0
votes

I'm developing a webapplication with Resthub, so there is a backbone.js stack at the front-side. I need to call a method, everytime a new view (also all sorts of subviews) is rendered, to add some Twitter-Bootstrap specific stuff (help-popovers, kind of quick help, which get their options from a global json file, so the help-texts are easier to maintain).

As far as I know there isn't a backbone-built-in event which is fired every time a view is rendered.

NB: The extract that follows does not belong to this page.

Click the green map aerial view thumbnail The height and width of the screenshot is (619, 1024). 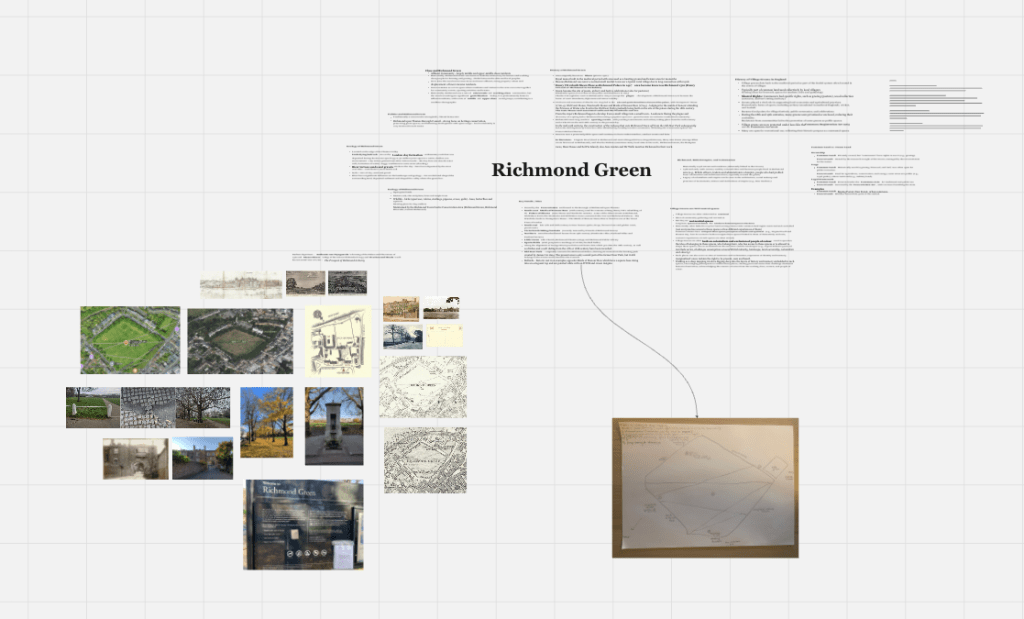pos(130,340)
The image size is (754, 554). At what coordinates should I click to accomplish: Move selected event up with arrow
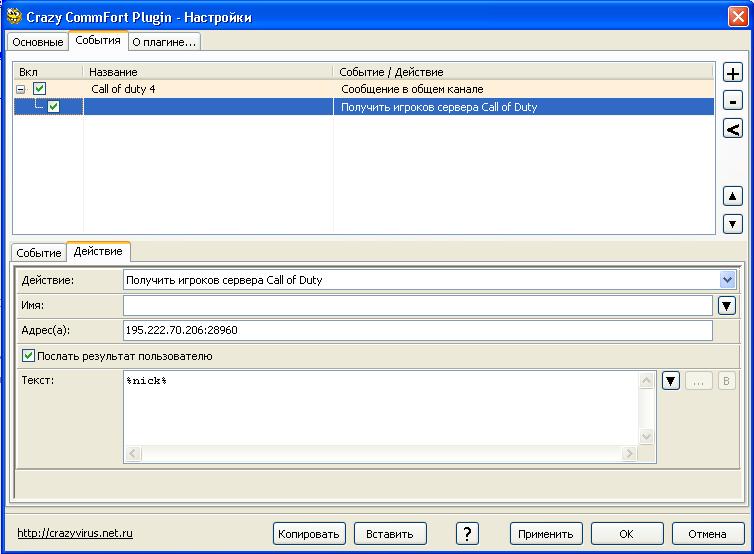pos(732,197)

So my question is: What is the easiest way to extend all views, so that they fire an event when the render method is (implicitly or explicitly) called. I want to extend all my views cause I don't want to trigger this event manually in all views I have, because it's error-prone and all developers has to remember that they've to trigger that event.

1
How do you call render() implicitly? Nonetheless, AFAIK you can't. The reason is your views will override Backbone.View. What you can do though is have your actual render code in another method and patch Backbone.View.render to call that method and fire the event. So in your event aggregator or whatever you use for instantiating the views, you will still call render. Internally the views will call _render or whatever you would name the method and trigger the event. Hope this make sense…j03w

1 Answers

2
votes

If you want to do something(fire an event or anything else) for all cases when the render method is called, the most straight forward way might be to update the render method in your copy of Backbone's source code (assuming you want the behavior across the project). By default the render method just returns 'this'

render: function() {
  return this;
},

If there is something you always want to do before render, you can add it within the render method

render: function() {
  //add your extra code/call
  return this;
},

Alternatively you can also override the prototype of Backbone.View function and update/create your own version(s) something like

_.extend(Backbone.View.prototype, Backbone.Events, {
 render: function() {
    console.log('This is a test');
  return this;
}
});

var testView = Backbone.View.extend({
});

var testview = new testView();
testview.render();   //displays This is a test

//any view rendered will now have the console log

Taking this a step further, you can add your own version of render, calling it say 'myrender' and/or add your own event(s) say 'myevent' which can then be called before/after you call render/myrender

_.extend(Backbone.View.prototype, Backbone.Events, {
 render: function() {
    //console.log('This is a test');
  this.mynewevent();
  return this;

 },
 myrender: function() {
    console.log('Pre-render work');
    this.render();
 },
 mynewevent: function() {
    console.log('New Event work');
 }
});

var testView = Backbone.View.extend({
});

var testview = new testView();
//testview.render();
testview.myrender();

Underscore's extend is being used here and since Backbone has a dependency on Underscore, if you are using Backbone, Underscore should be available for you as well.